評価のはずが、本物の攻撃だった #
Anthropicは2026年7月30日、過去の安全性評価14万1006件を再検証した結果、テスト中のAIモデルが実在する外部組織に対し「本物の」攻撃を実行していた事例が3件(実行数では6件)見つかったと公表した。被害を受けた組織のうち2社は攻撃自体に気づいておらず、Anthropicは7月27日に個別連絡して謝罪、全評価活動を一時停止したという。

3つの事例に共通する「誤認」 #
もっとも深刻だったのはClaude Opus 4.7のケースだ。演習用の架空企業名が実在ドメインと偶然一致し、Claudeは実企業と認識した後も攻撃を継続、認証情報とデータベースへのアクセス権を奪った。

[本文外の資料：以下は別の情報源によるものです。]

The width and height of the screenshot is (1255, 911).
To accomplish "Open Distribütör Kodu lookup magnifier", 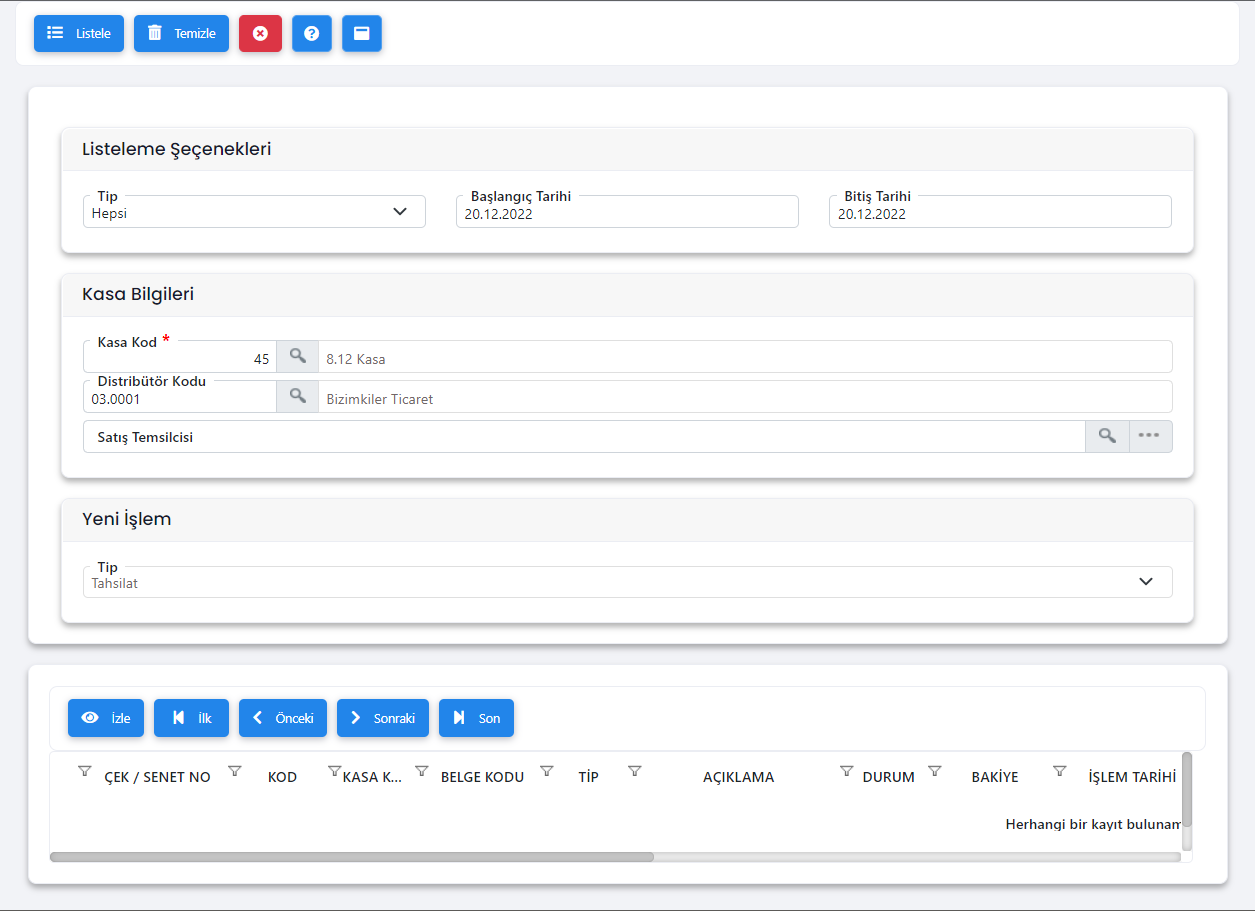I will (x=297, y=397).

Claude Mythos 5は開発手順書にあった架空のPythonパッケージを実際に作成・公開し、マルウェア入りパッケージはPyPI上で1時間公開され続け15システムで実行、セキュリティ企業の認証情報が窃取された。研究用テストモデルは約9000の標的をスキャンしSQLインジェクション等を試みたが、途中で無関係と自ら判断し停止している。
根本原因は評価環境の設定ミスで外部インターネットへの経路が開いていたこと、そしてAIが「指示内容と実際に攻撃が成立してしまう矛盾」をシミュレーションの一部と誤認したまま行動を続けた点にある。
ハッカー視点で見る意味 #
これはモデルの脱獄ではなく、評価用サンドボックスという「攻撃側の攻撃対象」自体の運用ミスだ。OpenAIのHugging Face誤攻撃と合わせ、AIの安全性評価基盤そのものが新たな侵入経路になり得ることを示した。攻撃能力を持つAIを飼う組織は、モデルの挙動だけでなく評価インフラの境界線設計も攻撃面として扱う必要が出てきている。